● **ACTIVITY**: In the column about clearing out a late father's belongings, how many years did Ted work as a journalist? Please answer briefly.

I wonder how often the horse must stumble before you realise the race is over

Tribune columnist David Kenny faces up to the prospect of being unemployed again in his 40s – and wonders what his Dad, who warned him not to follow him into journalism, would have made of it all.

I THREW MY father in a skip last week. Bit by bit we dismembered him, stuffed him into bin bags and hauled him outside.

The amount of times I wanted to do that to him when he was alive …

The old man died 12 years ago. It’s taken that long to mentally prepare for the task of going through his belongings. That may seem odd, but throwing your parent’s life into a skip is one of the hardest things you’ll ever do.

Ted was a journalist for 50 years and the day my mother and I sifted through his past was the same day the paper I write for, the Sunday Tribune, went into receivership. The timing seemed strangely appropriate.

● **PROVIDED INFORMATION**:
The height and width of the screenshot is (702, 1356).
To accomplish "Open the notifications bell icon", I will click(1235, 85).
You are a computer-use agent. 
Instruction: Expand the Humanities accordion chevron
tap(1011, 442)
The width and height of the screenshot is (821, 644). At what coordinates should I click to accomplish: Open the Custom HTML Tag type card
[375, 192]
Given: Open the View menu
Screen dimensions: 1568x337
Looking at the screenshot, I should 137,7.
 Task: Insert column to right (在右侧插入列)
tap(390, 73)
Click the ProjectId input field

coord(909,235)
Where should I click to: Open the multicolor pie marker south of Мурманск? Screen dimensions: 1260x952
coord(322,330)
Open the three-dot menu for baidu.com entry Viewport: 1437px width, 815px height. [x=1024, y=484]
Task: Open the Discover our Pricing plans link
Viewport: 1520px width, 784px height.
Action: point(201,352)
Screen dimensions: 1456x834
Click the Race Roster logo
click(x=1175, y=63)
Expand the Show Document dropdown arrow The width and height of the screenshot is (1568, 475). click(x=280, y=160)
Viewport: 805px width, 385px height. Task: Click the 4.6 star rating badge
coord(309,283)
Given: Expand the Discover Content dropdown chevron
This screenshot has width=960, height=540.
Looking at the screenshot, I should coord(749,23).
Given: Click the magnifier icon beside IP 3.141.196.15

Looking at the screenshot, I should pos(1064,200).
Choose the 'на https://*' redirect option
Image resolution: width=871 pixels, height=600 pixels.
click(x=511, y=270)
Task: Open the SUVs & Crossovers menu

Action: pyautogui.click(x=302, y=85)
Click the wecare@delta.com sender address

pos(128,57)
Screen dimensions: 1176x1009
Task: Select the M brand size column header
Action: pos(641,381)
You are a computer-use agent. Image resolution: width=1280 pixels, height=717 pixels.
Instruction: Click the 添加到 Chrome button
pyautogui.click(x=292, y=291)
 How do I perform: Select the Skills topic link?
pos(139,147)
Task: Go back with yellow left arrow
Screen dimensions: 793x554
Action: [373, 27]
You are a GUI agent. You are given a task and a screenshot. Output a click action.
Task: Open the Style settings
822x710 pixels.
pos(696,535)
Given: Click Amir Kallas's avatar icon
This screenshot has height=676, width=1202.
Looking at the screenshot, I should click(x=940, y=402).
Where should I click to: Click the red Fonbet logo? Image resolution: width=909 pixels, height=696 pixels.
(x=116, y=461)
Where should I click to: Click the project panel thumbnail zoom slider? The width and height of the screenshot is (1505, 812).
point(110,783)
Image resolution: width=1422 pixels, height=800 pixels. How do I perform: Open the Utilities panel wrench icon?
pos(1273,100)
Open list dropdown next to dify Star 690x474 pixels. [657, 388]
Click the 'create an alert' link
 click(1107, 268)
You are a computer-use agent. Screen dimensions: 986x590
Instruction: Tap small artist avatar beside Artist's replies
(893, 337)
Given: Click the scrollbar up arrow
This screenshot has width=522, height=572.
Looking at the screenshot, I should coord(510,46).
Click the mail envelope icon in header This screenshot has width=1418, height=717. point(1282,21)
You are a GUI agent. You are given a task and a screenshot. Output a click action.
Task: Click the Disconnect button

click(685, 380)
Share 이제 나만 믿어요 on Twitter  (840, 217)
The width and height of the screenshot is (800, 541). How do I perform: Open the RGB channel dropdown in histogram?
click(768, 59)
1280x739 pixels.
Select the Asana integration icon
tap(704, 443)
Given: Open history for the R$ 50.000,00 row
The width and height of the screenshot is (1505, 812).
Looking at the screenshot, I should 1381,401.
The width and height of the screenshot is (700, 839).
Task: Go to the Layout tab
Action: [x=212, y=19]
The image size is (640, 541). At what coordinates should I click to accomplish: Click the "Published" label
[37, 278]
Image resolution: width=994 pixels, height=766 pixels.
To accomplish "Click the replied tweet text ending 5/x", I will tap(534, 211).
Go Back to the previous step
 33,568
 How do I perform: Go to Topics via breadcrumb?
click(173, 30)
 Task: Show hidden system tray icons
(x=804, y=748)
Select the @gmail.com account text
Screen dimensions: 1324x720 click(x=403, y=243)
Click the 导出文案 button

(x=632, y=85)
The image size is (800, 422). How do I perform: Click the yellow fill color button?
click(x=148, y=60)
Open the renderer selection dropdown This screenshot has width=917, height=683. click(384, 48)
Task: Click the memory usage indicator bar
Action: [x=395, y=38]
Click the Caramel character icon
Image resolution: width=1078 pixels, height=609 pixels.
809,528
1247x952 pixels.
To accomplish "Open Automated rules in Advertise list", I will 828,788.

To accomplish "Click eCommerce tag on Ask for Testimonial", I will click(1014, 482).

● **SOLUTION FOR THIS PROBLEM**: 50 years.